▽

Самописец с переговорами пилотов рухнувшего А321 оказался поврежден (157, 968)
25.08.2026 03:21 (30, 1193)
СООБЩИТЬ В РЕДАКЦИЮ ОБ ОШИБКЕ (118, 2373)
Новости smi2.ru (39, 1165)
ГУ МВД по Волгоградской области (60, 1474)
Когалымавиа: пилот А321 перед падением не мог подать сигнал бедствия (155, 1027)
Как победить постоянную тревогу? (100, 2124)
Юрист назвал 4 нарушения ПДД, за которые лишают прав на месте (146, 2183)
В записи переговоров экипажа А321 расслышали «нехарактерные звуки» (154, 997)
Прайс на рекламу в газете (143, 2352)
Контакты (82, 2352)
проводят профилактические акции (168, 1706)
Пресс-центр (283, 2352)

△

> **ASSIGNMENT**
Please transcribe each entry exactly, keeping every word as it is.

> **OUTPUT**
Самописец с переговорами пилотов рухнувшего А321 оказался поврежден (157, 968)
25.08.2026 03:21 (30, 1193)
СООБЩИТЬ В РЕДАКЦИЮ ОБ ОШИБКЕ (118, 2373)
Новости smi2.ru (39, 1165)
ГУ МВД по Волгоградской области (60, 1474)
Когалымавиа: пилот А321 перед падением не мог подать сигнал бедствия (155, 1027)
Как победить постоянную тревогу? (100, 2124)
Юрист назвал 4 нарушения ПДД, за которые лишают прав на месте (146, 2183)
В записи переговоров экипажа А321 расслышали «нехарактерные звуки» (154, 997)
Прайс на рекламу в газете (143, 2352)
Контакты (82, 2352)
проводят профилактические акции (168, 1706)
Пресс-центр (283, 2352)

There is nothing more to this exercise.